Exercise details:
The records below hold a stretch from the line with "Loaded Questions [link] (24, 1336)" through the line with "[button] (77, 11)"; return exactly those lines, ends included, and nothing more.

Supplied records:
================

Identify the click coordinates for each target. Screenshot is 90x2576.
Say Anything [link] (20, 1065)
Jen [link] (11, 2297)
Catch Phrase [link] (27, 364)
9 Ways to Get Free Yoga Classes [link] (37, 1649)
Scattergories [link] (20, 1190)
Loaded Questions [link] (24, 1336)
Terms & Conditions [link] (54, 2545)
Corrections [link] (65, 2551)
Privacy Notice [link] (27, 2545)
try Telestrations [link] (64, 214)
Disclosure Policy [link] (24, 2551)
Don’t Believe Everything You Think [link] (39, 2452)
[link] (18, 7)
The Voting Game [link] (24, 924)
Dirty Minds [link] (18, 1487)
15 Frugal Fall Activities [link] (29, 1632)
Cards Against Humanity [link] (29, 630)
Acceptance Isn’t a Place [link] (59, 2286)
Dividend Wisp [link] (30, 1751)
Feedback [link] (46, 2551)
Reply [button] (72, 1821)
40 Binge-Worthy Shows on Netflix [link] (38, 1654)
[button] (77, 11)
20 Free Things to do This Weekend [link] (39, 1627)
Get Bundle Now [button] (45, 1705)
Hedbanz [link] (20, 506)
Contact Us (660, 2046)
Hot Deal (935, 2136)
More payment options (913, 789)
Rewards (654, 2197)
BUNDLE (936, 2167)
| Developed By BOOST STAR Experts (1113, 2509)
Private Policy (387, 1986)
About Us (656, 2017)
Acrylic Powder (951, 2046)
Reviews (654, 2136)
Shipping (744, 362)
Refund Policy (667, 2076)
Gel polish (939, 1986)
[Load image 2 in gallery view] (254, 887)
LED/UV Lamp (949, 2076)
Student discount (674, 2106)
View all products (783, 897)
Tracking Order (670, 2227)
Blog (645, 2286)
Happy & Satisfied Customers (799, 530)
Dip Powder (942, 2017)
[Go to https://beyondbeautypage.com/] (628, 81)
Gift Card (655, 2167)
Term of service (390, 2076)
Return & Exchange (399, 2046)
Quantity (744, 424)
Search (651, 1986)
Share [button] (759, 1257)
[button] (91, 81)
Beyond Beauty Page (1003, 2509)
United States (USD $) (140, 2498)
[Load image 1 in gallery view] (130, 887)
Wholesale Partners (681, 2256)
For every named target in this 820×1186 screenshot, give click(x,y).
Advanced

================

Reply:
Loaded Questions [link] (24, 1336)
Terms & Conditions [link] (54, 2545)
Corrections [link] (65, 2551)
Privacy Notice [link] (27, 2545)
try Telestrations [link] (64, 214)
Disclosure Policy [link] (24, 2551)
Don’t Believe Everything You Think [link] (39, 2452)
[link] (18, 7)
The Voting Game [link] (24, 924)
Dirty Minds [link] (18, 1487)
15 Frugal Fall Activities [link] (29, 1632)
Cards Against Humanity [link] (29, 630)
Acceptance Isn’t a Place [link] (59, 2286)
Dividend Wisp [link] (30, 1751)
Feedback [link] (46, 2551)
Reply [button] (72, 1821)
40 Binge-Worthy Shows on Netflix [link] (38, 1654)
[button] (77, 11)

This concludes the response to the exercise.